Cloud Based Optimisation Of An Extrusion Die
EMO plans to improve their flat slit extrusion dies by numerical methods: The main challenge in plastic mold extrusion is to generate a uniform flow field across the exit plane of an extrusion die. The aim of the experiment is to analyse the structural interaction between the plastic melt and the shaping tool and to optimise the extrusion die design with a simulation and optimisation workflow running on HPC cloud computing resources.
Technical and economic impact
a. Process optimisation: improved production of sheets and plates
b. Product optimisation: improved quality of sheets and plates
c. Reduction of commissioning time and reduction of changes in die design
All objectives can be achieved with a die design based on a coupled simulation approach.

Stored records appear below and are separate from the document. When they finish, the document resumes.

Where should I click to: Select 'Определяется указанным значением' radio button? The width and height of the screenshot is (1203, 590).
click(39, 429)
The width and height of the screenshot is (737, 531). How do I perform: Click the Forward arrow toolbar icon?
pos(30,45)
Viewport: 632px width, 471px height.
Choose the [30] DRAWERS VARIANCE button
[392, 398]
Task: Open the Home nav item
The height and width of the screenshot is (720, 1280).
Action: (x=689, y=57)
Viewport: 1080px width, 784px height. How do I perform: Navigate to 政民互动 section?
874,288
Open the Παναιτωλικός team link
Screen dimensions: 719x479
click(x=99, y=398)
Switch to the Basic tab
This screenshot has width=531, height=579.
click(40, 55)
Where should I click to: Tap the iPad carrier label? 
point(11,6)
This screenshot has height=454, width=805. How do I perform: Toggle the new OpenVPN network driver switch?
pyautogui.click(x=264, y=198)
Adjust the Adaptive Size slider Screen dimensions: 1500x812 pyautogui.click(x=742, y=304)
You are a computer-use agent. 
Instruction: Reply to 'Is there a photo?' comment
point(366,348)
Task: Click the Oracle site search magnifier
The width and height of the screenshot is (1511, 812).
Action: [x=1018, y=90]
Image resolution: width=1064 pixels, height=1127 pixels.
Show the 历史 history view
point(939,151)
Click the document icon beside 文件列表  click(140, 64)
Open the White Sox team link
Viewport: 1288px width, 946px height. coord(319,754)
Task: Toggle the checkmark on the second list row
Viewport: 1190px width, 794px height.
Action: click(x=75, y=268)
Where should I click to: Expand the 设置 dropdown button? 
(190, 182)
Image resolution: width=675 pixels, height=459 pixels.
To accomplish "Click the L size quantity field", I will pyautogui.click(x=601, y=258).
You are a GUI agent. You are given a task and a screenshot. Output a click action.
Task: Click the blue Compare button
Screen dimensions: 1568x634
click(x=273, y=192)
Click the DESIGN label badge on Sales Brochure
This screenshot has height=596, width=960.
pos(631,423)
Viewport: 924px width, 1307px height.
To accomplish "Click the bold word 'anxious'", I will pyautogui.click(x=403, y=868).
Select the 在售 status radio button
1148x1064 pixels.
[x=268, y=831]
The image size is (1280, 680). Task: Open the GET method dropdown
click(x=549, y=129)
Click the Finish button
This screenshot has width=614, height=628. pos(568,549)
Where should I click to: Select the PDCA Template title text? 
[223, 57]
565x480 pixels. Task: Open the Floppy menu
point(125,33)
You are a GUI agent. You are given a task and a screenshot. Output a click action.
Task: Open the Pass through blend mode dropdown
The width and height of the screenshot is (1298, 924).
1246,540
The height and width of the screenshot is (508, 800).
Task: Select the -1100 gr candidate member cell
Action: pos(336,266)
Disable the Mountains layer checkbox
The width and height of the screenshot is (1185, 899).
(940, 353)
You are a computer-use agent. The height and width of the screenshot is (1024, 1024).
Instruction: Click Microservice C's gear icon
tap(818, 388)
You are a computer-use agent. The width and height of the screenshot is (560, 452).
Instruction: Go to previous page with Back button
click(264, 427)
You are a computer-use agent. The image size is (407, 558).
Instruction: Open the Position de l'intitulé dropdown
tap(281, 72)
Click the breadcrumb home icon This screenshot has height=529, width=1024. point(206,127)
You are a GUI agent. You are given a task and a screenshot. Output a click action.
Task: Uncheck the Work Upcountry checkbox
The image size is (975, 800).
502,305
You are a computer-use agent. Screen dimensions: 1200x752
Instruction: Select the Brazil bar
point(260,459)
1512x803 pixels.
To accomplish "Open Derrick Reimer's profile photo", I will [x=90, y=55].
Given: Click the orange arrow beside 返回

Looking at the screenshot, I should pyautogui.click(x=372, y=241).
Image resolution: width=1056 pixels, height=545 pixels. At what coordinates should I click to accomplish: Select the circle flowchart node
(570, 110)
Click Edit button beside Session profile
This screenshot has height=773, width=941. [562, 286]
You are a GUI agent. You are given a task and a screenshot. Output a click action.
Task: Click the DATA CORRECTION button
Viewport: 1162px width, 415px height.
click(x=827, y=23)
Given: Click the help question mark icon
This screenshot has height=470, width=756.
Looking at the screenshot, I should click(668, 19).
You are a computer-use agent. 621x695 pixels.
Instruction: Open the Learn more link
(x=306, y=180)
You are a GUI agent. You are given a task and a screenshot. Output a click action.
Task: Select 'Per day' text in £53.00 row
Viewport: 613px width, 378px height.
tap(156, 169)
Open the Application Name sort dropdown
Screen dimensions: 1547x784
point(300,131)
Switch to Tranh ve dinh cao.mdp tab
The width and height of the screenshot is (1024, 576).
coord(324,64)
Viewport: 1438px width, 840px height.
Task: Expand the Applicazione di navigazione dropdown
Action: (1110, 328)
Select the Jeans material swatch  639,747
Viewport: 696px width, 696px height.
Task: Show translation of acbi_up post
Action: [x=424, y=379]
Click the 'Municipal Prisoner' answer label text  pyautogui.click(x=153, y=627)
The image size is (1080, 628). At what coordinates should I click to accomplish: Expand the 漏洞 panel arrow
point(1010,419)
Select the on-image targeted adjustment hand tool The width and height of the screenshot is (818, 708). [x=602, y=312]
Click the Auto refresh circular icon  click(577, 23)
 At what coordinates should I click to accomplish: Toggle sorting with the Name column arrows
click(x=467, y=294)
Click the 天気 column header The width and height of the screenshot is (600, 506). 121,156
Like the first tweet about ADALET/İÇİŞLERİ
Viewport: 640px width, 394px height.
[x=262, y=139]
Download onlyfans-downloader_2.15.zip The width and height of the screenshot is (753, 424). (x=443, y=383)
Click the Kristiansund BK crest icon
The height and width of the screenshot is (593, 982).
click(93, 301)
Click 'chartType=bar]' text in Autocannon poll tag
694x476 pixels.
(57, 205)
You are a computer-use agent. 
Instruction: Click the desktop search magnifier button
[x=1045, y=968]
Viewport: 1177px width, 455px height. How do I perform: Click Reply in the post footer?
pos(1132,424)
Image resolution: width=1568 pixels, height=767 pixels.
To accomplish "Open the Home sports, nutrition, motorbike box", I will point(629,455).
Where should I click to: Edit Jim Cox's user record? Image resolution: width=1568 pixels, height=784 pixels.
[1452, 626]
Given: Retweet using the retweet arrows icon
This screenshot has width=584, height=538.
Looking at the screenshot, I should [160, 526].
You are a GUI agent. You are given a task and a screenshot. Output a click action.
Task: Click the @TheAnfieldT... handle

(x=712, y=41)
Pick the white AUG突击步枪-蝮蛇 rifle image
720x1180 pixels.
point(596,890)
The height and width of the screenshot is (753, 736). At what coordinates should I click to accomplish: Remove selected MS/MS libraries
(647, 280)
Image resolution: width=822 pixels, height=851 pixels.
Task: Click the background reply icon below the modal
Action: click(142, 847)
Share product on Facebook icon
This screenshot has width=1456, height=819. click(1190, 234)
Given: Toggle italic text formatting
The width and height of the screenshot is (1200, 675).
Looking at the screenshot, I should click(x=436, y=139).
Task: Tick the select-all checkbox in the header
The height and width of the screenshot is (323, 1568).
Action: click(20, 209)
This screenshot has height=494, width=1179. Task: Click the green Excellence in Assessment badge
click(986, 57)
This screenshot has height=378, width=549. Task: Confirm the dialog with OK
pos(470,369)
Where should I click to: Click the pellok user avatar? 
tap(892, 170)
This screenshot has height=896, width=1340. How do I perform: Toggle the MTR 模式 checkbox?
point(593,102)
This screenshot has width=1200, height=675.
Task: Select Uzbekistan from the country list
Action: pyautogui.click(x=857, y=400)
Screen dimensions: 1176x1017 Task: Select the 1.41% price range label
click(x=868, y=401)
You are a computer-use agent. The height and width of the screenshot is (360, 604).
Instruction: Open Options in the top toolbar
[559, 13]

(a) The flat slit extrusion die design has a decisive influence on the production time and the tools’ service life. A bad flow channel design significantly increases the production time of the tool due to uncontrolled material deposition and re-suspension in the channel so that the production process itself is difficult to plan. The production costs are increased enormously by material waste and machine downtimes.
(b) A poor channel design causes “frozen” tensions in the sheet or plate. These tensions have a negative impact on the product quality, e.g. due to unwanted deformation or weak points.
The extrusion die can deform elastically due to the high pressures occurring during the production of plates and sheets. The change of the flow channel geometry will cause or intensify an incorrect polymer melt flow. The objective of the coupled optimisation is the anticipation of the flow channel geometry under consideration of all relevant forces acting upon the extrusion die body. With the knowledge of the resulting flow channel, the melt flow distribution can be predicted and controlled.
EMO wants to learn how optimised flat slit extrusion dies can be designed with the help of coupled simulations running on the CloudFlow infrastructure. INO wants to prove that a significant optimisation of the extrusion die can be done under consideration of the complex rheological aspects of the polymer flow behaviour. DHCAE would like to generate an in detail investigated and validated FSI case based on cloud solution technology which can be used as reference to demonstrate the solution capabilities, workflow and ease of use.